Exercise aim -> Retype these lines word for word, keeping every character and line break as it is.

═══ Record list ═══

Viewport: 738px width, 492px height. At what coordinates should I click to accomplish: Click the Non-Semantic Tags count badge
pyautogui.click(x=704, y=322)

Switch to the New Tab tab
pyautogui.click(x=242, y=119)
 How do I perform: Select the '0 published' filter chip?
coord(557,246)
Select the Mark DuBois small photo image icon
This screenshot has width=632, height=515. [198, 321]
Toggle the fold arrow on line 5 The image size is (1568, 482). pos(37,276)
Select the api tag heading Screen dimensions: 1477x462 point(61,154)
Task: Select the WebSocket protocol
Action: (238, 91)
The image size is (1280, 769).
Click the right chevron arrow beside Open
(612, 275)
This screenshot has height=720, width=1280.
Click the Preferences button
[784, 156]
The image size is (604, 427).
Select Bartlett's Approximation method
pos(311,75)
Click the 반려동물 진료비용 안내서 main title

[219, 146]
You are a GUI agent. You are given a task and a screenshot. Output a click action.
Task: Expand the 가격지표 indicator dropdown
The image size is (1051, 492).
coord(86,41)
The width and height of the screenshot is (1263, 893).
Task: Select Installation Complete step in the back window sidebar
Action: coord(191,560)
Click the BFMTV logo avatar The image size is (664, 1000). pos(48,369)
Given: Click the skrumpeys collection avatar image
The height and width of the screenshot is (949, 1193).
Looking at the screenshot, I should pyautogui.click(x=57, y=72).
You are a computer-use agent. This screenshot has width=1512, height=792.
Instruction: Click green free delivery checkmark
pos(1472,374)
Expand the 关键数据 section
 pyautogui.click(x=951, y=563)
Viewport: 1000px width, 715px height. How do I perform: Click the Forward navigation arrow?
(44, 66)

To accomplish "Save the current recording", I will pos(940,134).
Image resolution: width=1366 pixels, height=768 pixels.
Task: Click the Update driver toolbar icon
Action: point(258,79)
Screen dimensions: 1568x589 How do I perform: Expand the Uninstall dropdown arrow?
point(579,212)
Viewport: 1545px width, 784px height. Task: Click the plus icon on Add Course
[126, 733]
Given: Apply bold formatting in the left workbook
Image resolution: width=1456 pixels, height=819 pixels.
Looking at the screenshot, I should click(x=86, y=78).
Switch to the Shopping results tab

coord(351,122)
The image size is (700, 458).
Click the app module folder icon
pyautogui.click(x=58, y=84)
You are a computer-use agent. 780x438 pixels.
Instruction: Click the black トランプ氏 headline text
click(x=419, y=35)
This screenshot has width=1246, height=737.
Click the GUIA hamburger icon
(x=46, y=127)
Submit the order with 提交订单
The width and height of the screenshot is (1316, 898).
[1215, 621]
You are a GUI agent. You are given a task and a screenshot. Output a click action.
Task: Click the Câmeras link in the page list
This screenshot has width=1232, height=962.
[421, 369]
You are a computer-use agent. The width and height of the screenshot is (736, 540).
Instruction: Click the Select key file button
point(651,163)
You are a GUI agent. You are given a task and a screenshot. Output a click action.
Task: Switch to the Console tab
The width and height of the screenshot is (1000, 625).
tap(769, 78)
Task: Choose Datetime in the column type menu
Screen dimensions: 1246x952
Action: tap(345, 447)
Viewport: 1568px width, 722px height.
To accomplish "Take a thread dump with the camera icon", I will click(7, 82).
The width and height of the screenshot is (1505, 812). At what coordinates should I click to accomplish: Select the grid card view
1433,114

═══

Written solution ->
Viewport: 738px width, 492px height. At what coordinates should I click to accomplish: Click the Non-Semantic Tags count badge
pyautogui.click(x=704, y=322)

Switch to the New Tab tab
pyautogui.click(x=242, y=119)
 How do I perform: Select the '0 published' filter chip?
coord(557,246)
Select the Mark DuBois small photo image icon
This screenshot has width=632, height=515. [198, 321]
Toggle the fold arrow on line 5 The image size is (1568, 482). pos(37,276)
Select the api tag heading Screen dimensions: 1477x462 point(61,154)
Task: Select the WebSocket protocol
Action: (238, 91)
The image size is (1280, 769).
Click the right chevron arrow beside Open
(612, 275)
This screenshot has height=720, width=1280.
Click the Preferences button
[784, 156]
The image size is (604, 427).
Select Bartlett's Approximation method
pos(311,75)
Click the 반려동물 진료비용 안내서 main title

[219, 146]
You are a GUI agent. You are given a task and a screenshot. Output a click action.
Task: Expand the 가격지표 indicator dropdown
The image size is (1051, 492).
coord(86,41)
The width and height of the screenshot is (1263, 893).
Task: Select Installation Complete step in the back window sidebar
Action: coord(191,560)
Click the BFMTV logo avatar The image size is (664, 1000). pos(48,369)
Given: Click the skrumpeys collection avatar image
The height and width of the screenshot is (949, 1193).
Looking at the screenshot, I should pyautogui.click(x=57, y=72).
You are a computer-use agent. This screenshot has width=1512, height=792.
Instruction: Click green free delivery checkmark
pos(1472,374)
Expand the 关键数据 section
 pyautogui.click(x=951, y=563)
Viewport: 1000px width, 715px height. How do I perform: Click the Forward navigation arrow?
(44, 66)

To accomplish "Save the current recording", I will pos(940,134).
Image resolution: width=1366 pixels, height=768 pixels.
Task: Click the Update driver toolbar icon
Action: point(258,79)
Screen dimensions: 1568x589 How do I perform: Expand the Uninstall dropdown arrow?
point(579,212)
Viewport: 1545px width, 784px height. Task: Click the plus icon on Add Course
[126, 733]
Given: Apply bold formatting in the left workbook
Image resolution: width=1456 pixels, height=819 pixels.
Looking at the screenshot, I should click(x=86, y=78).
Switch to the Shopping results tab

coord(351,122)
The image size is (700, 458).
Click the app module folder icon
pyautogui.click(x=58, y=84)
You are a computer-use agent. 780x438 pixels.
Instruction: Click the black トランプ氏 headline text
click(x=419, y=35)
This screenshot has width=1246, height=737.
Click the GUIA hamburger icon
(x=46, y=127)
Submit the order with 提交订单
The width and height of the screenshot is (1316, 898).
[1215, 621]
You are a GUI agent. You are given a task and a screenshot. Output a click action.
Task: Click the Câmeras link in the page list
This screenshot has width=1232, height=962.
[421, 369]
You are a computer-use agent. The width and height of the screenshot is (736, 540).
Instruction: Click the Select key file button
point(651,163)
You are a GUI agent. You are given a task and a screenshot. Output a click action.
Task: Switch to the Console tab
The width and height of the screenshot is (1000, 625).
tap(769, 78)
Task: Choose Datetime in the column type menu
Screen dimensions: 1246x952
Action: tap(345, 447)
Viewport: 1568px width, 722px height.
To accomplish "Take a thread dump with the camera icon", I will click(7, 82).
The width and height of the screenshot is (1505, 812). At what coordinates should I click to accomplish: Select the grid card view
1433,114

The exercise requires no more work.